Lors de la fabrication de biosenseurs, la chaleur constitue un élément complexe à gérer. Il faut suffisamment de chaleur pour faire durcir les polymères et les adhésifs, mais si on en utilise trop, cela peut endommager les réactifs biologiques. C’est donc un équilibre délicat à trouver.
C’est pourquoi nous optons pour des lampes à rayons infrarouges à courte longueur d’onde.
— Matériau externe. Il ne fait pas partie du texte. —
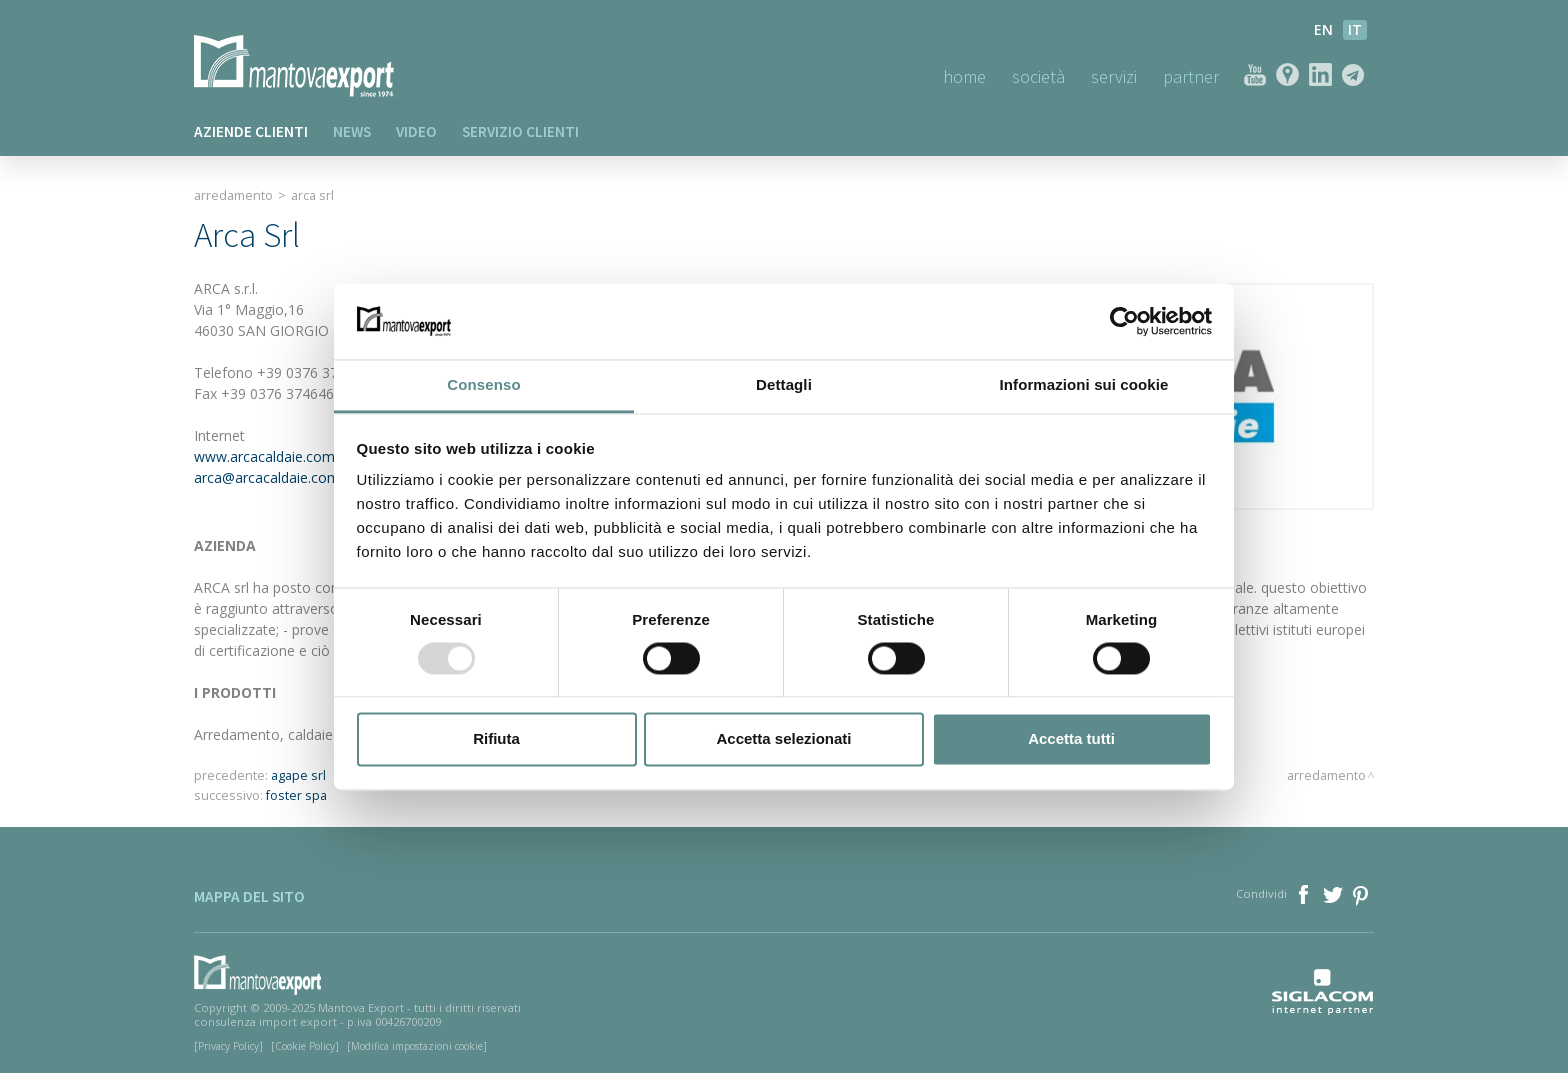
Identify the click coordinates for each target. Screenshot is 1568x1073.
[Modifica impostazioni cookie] (417, 1046)
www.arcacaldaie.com (264, 456)
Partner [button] (1191, 76)
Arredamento (233, 195)
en (1323, 29)
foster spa (296, 795)
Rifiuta (496, 739)
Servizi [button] (1114, 76)
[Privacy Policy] (228, 1046)
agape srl (298, 775)
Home (964, 76)
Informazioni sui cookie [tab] (1084, 385)
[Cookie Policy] (305, 1046)
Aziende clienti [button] (251, 131)
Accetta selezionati (783, 739)
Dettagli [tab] (784, 385)
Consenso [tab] (483, 385)
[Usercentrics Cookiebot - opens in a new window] (1124, 321)
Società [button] (1038, 76)
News (352, 131)
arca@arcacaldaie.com (267, 477)
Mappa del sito (249, 896)
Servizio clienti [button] (520, 131)
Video (416, 131)
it (1355, 29)
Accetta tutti (1071, 739)
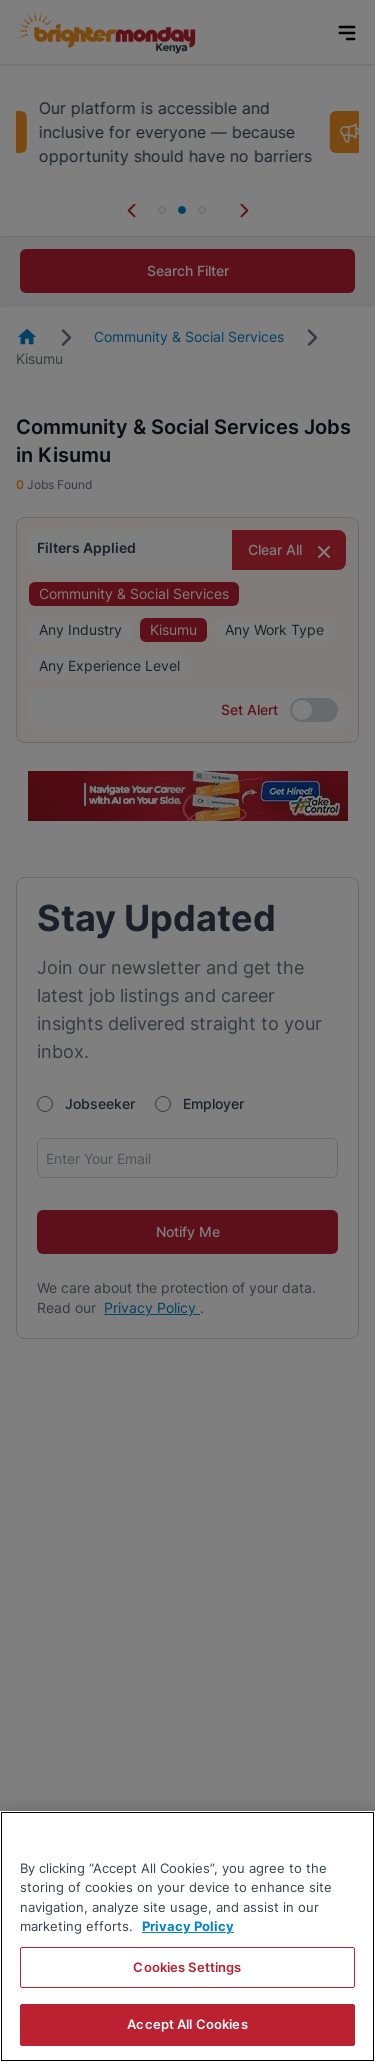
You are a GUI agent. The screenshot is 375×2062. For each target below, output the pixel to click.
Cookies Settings (187, 1967)
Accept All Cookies (187, 2024)
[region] (187, 1936)
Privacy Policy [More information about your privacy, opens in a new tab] (188, 1926)
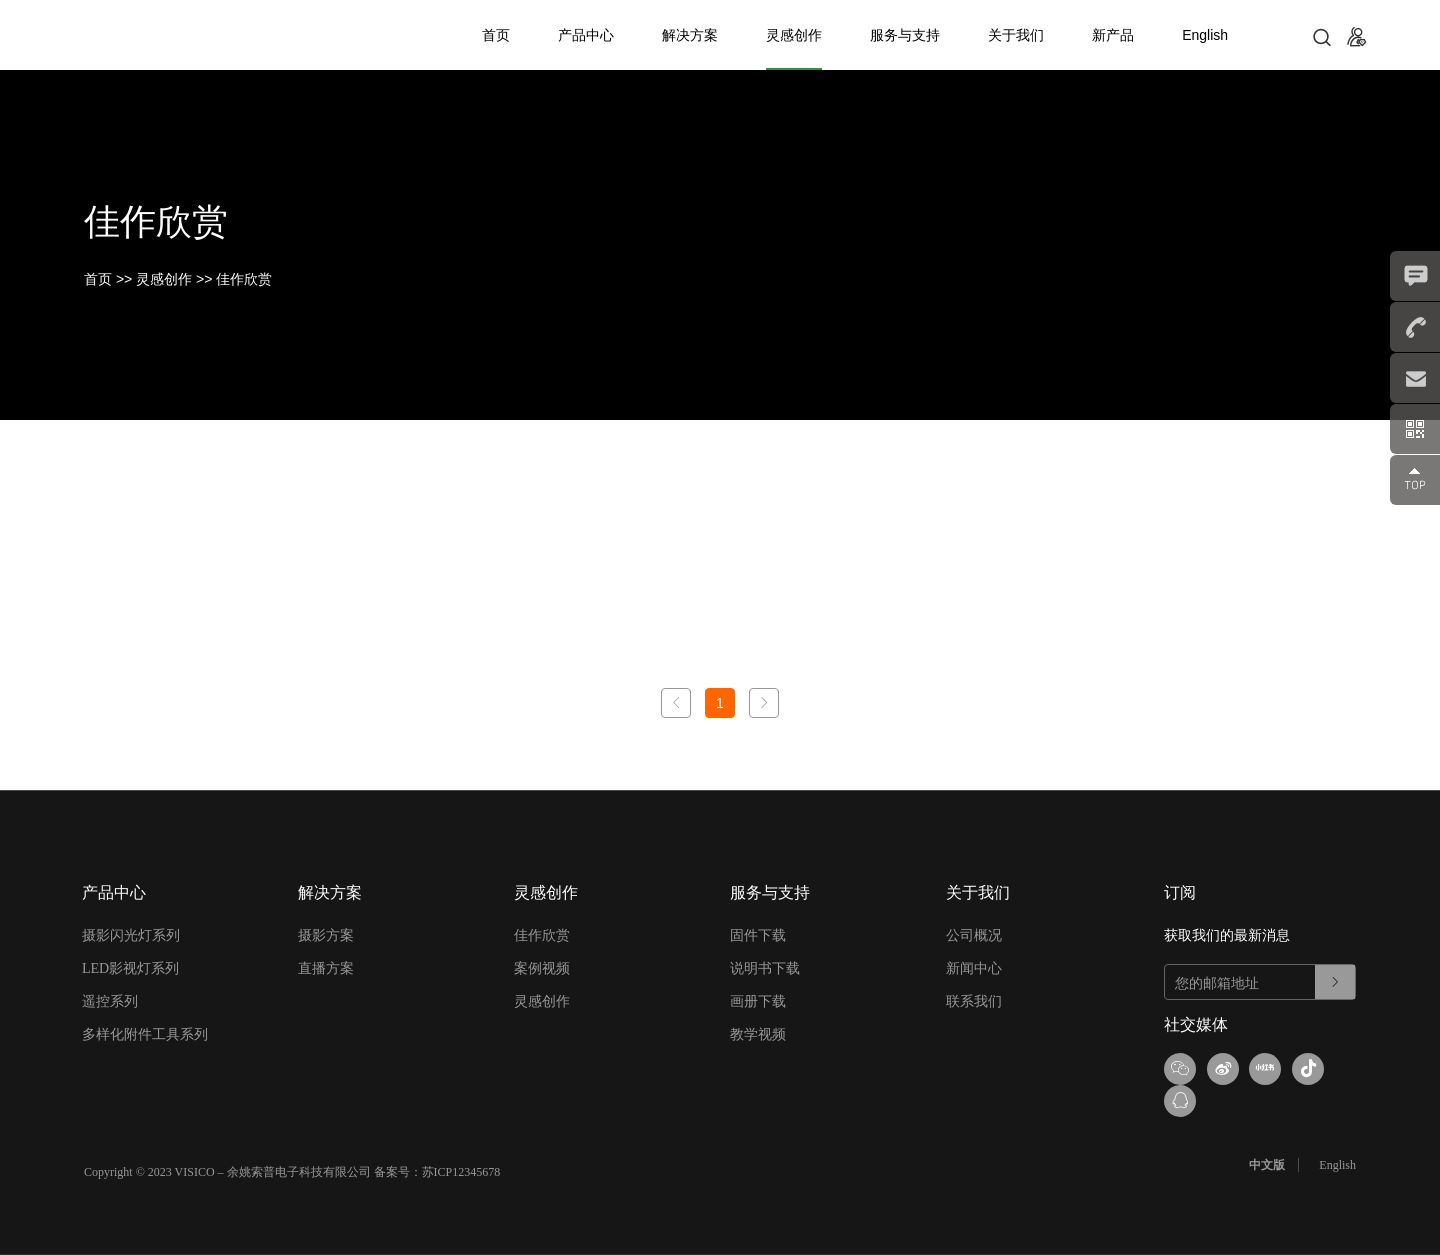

Imaginez-le ainsi : un four à convection, c’est comme essayer de réchauffer une maison en chauffant l’air dans le couloir. Cela prend beaucoup de temps et gaspille beaucoup d’énergie. Les rayons infrarouges, eux, transmettent directement l’énergie au matériau. Pas de médiateur, pas d’attente pour que l’air se réchauffe.
De plus, cela nous permet d’éviter les solvants chimiques et les catalyseurs à base de plomb, qui sont généralement nécessaires pour provoquer la cuisson du matériau.
Économiser de l’énergie (et protéger la planète)
Le secteur des semi-conducteurs est soumis à une forte pression pour devenir plus écologique et exempt de plomb. La plupart des systèmes de séchage traditionnels utilisent de l’air forcé, ce qui revient à gaspiller de l’énergie. Les lampes à rayons infrarouges, quant à elles, transforment l’électricité en chaleur quasi instantanément. Le temps nécessaire pour que le matériau soit prêt diminue considérablement.
Le meilleur aspect ? On n’a pas besoin de chauffer toute la salle de nettoyage juste pour sécher quelques composants. On ne chauffe que le composant lui-même. L’économie d’énergie est donc très importante.
Les défis à relever
Ne croyez pas tout de même que la cuisson par rayons infrarouges est un processus simple. Si la bande transporteuse fonctionne trop lentement, les températures montent énormément. Si les lampes fonctionnent trop longtemps, les couches bioactives du capteur peuvent être détruites. Il s’agit donc de trouver un équilibre entre la puissance des lampes et la distance à laquelle elles sont placées.
Et surtout, ne négligez pas les contrôleurs PID. Si les capteurs commencent à dériver, les lampes peuvent détruire le matériau en quelques secondes. Cela arrive plus vite que l’on ne le pense.
Amélioration du flux de travail
Le passage aux rayons infrarouges a aussi un effet positif sur l’environnement de travail : il permet d’éliminer les COV. Comme nous n’avons plus besoin de solvants pour le séchage, l’air devient plus propre.
C’est une solution simple : il suffit d’électricité et de lumière. Pour les ingénieurs, cela signifie moins de systèmes de filtration complexes et donc plus d’espace de travail. Tout cela rend le processus beaucoup plus simple.